Vida de torcedor realmente não é nada fácil. Mas não existe esperança maior que a de um torcedor. Assim como também não existe sofrimento maior que o de um torcedor. É ele que, com o ouvido colado ao rádio, imagina cada jogada e leva, com o coração, a bola na direção do gol adversário. É o torcedor que se coloca na posição do atacante do seu time e, com a cabeça inchada no travesseiro após uma derrota, se vê fazendo aquele gol que foi perdido e poderia ter dado novos rumos a uma partida.
Pobre torcedor, que economiza centavos para pagar uma entrada para a geral ou arquibancada de um campo de futebol, independentemente do fato de ser um jogo de decisão ou uma simples partida de começo de campeonato. Pior ainda é não ver, em campo, os jogadores que ganham salários várias vezes maiores que o seu, não corresponderem ao seu amor pela equipe.
Quando isso acontece, o torcedor esbraveja, xinga, procura culpados, jura que nunca mais acompanhará os jogos e deixa o campo com o coração partido. Mas desconheço outra espécie da raça humana que tenha a memória tão curta quanto o torcedor de futebol. Bastam alguns dias para que todo o sofrimento seja esquecido e a esperança renasça.
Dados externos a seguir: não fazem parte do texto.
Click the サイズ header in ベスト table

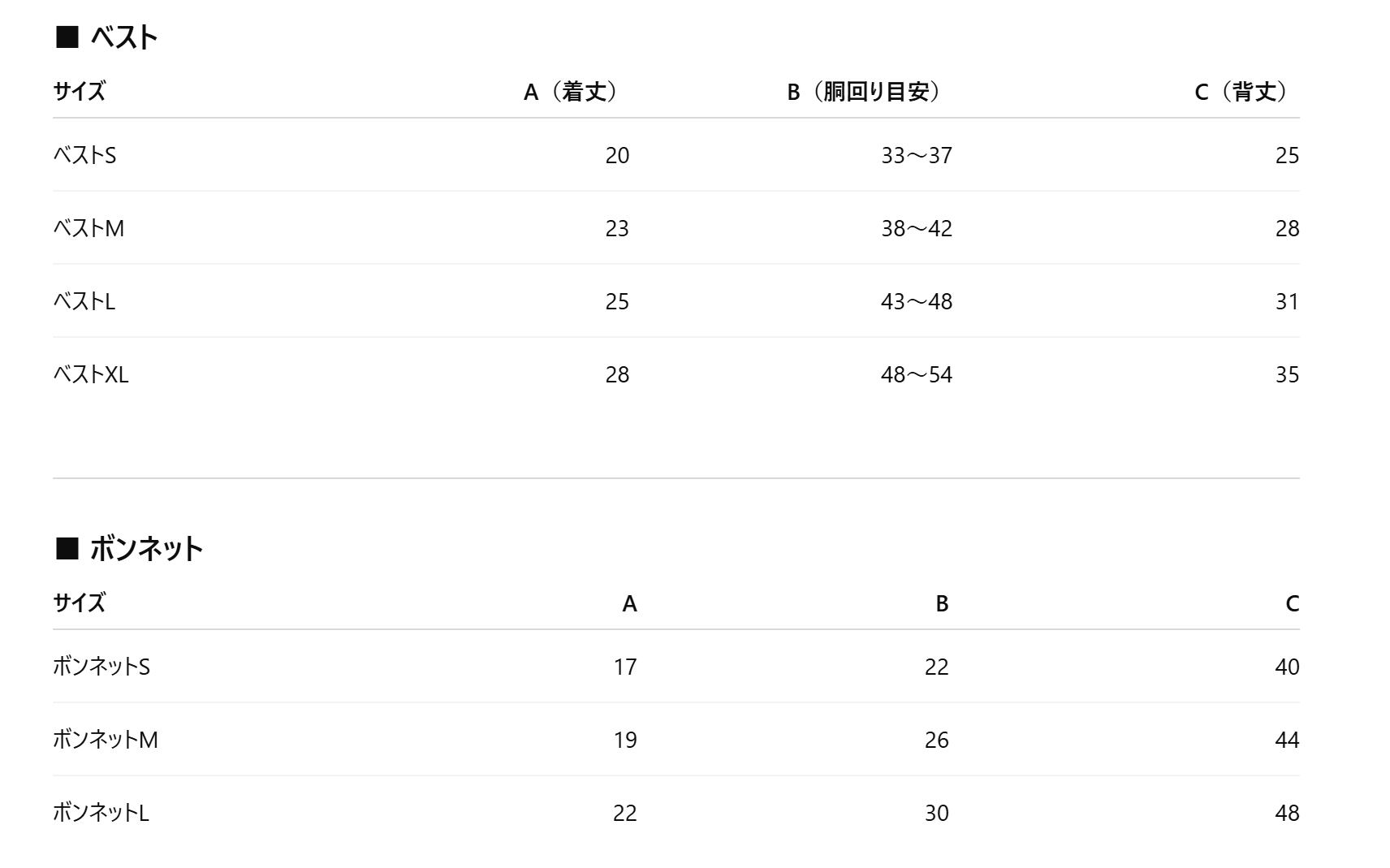click(80, 92)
Então, chega um novo jogo, uma nova história, e lá está ele, novamente, com o radinho colado ao ouvido ou amassando as nádegas no concreto de uma arquibancada.
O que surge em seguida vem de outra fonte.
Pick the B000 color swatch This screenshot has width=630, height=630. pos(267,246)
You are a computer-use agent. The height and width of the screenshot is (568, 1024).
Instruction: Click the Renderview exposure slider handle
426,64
Mas ele merece! Quem mandou ser um apaixonado por futebol? Tem até uma frase que diz o seguinte: “Mulher o homem escolhe, apaixona, se casa, descasa, desapaixona e se afasta, mas o time do coração é para toda a vida”. Uma coisa não há como negar: o torcedor é, sem dúvida nenhuma, o principal protagonista desta paixão nacional, o futebol.
Tropeço na Série C
Caiu o último invicto no Campeonato Brasileiro da Série C. O Ituiutaba Esporte vinha fazendo uma campanha acima da regularidade, mas não resistiu à força do Brasil (RS). Quem acompanhou o jogo na cidade gaúcha, questionou algumas decisões do juiz da partida. Mas reclamação de perdedor é comum. O que precisa agora é levantar a cabeça e tentar recuperar o prejuízo. A chance é hoje contra o Guarani (SP) no estádio da Fazendinha. Quem pensa que o jogo será fácil, depois de o Boa já ter vencido dois confrontos contra o time paulista, está redondamente enganado. O Guarani tomou o gostinho da vitória depois de aplicar uma goleada no Marcílio Dias (SC) no meio da semana e não vai dar moleza aos comandados de Ney da Matta.
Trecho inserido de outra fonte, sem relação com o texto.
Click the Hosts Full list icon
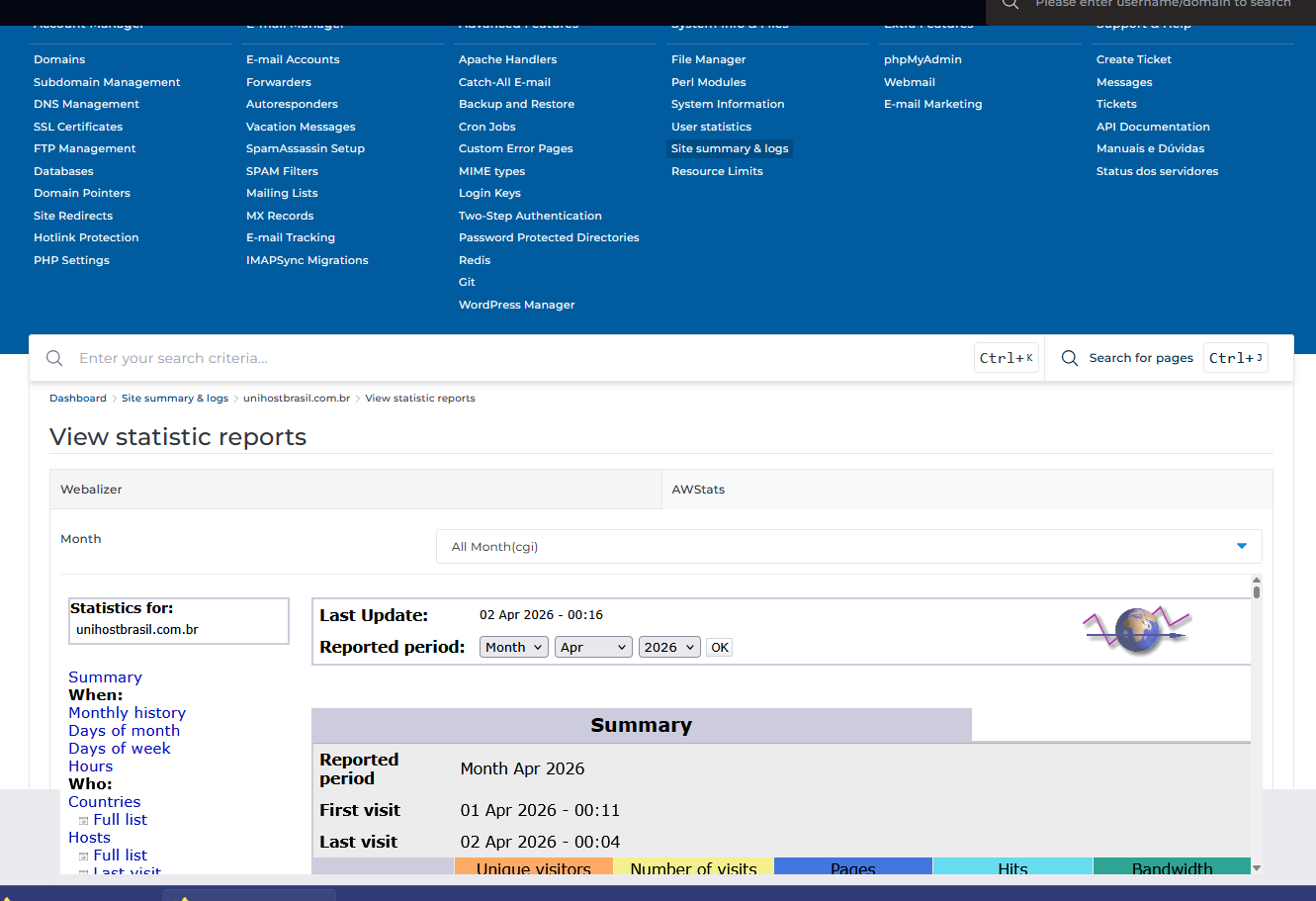This screenshot has width=1316, height=901. click(84, 856)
Mas, em Ituiutaba, a história é sempre um capítulo à parte. O calor sempre foi um grande aliado da equipe tijucana. Não falo apenas da temperatura ambiente, desde o inverno com todas as características de verão escaldante. Falo, sim, do calor humano que vem das arquibancadas e do alambrado. O calor da torcida. A Fazendinha é, sim, um grande alçapão que assusta o time adversário.